_To do_
Please find every line in the entries below that contains the string "computer", and copy it.
• • • • •
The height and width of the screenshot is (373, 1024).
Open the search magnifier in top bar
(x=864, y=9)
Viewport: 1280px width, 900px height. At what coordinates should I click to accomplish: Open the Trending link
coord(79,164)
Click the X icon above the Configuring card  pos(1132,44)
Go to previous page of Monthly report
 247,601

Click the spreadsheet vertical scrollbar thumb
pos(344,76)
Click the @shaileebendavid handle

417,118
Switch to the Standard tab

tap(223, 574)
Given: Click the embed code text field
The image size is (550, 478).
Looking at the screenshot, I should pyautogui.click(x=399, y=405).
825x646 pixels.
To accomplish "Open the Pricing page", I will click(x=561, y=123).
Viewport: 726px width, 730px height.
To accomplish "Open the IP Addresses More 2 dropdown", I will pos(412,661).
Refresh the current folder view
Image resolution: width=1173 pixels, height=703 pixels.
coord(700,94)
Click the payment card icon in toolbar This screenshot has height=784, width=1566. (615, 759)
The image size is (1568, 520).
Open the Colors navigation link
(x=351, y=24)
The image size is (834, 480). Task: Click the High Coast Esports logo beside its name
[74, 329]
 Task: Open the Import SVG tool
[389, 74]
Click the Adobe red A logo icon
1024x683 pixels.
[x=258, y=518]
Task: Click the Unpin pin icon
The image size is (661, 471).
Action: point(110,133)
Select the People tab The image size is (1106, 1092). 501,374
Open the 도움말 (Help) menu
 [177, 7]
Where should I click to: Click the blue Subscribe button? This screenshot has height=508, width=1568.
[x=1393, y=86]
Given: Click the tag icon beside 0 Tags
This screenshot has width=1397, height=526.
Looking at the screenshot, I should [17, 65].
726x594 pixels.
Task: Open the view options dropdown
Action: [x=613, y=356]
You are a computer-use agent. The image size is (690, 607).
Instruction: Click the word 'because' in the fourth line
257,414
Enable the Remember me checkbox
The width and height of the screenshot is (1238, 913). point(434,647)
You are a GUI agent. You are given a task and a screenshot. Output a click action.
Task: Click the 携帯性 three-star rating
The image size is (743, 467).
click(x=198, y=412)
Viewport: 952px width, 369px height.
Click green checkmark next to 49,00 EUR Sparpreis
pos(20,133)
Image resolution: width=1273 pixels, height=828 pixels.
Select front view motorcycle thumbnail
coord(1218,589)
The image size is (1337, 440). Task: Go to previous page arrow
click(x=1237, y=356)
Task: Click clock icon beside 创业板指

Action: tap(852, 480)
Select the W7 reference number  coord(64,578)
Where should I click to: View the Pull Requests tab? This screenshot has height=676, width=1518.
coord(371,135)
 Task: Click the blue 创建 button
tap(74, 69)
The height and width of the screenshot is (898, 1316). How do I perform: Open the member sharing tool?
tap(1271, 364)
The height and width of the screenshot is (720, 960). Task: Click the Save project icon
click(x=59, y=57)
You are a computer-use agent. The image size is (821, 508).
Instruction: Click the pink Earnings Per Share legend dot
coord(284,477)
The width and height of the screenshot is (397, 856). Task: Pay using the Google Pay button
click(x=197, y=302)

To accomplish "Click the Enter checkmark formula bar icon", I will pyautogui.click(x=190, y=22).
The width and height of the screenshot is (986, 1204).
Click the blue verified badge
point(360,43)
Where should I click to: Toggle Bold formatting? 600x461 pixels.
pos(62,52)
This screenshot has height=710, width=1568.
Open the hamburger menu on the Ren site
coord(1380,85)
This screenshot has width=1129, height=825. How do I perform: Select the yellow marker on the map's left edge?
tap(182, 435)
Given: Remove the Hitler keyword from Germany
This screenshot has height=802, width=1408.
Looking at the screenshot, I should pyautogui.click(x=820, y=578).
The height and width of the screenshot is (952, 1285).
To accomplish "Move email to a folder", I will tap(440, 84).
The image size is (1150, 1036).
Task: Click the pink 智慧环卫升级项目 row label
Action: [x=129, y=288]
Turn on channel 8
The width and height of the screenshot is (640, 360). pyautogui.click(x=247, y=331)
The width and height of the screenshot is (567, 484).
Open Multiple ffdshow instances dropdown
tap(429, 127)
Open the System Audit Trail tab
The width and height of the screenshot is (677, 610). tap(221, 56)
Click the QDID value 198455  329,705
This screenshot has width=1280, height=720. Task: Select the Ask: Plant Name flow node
• • • • •
_Output_
You are a computer-use agent. The image size is (690, 607).
You are a computer-use agent. The image size is (821, 508).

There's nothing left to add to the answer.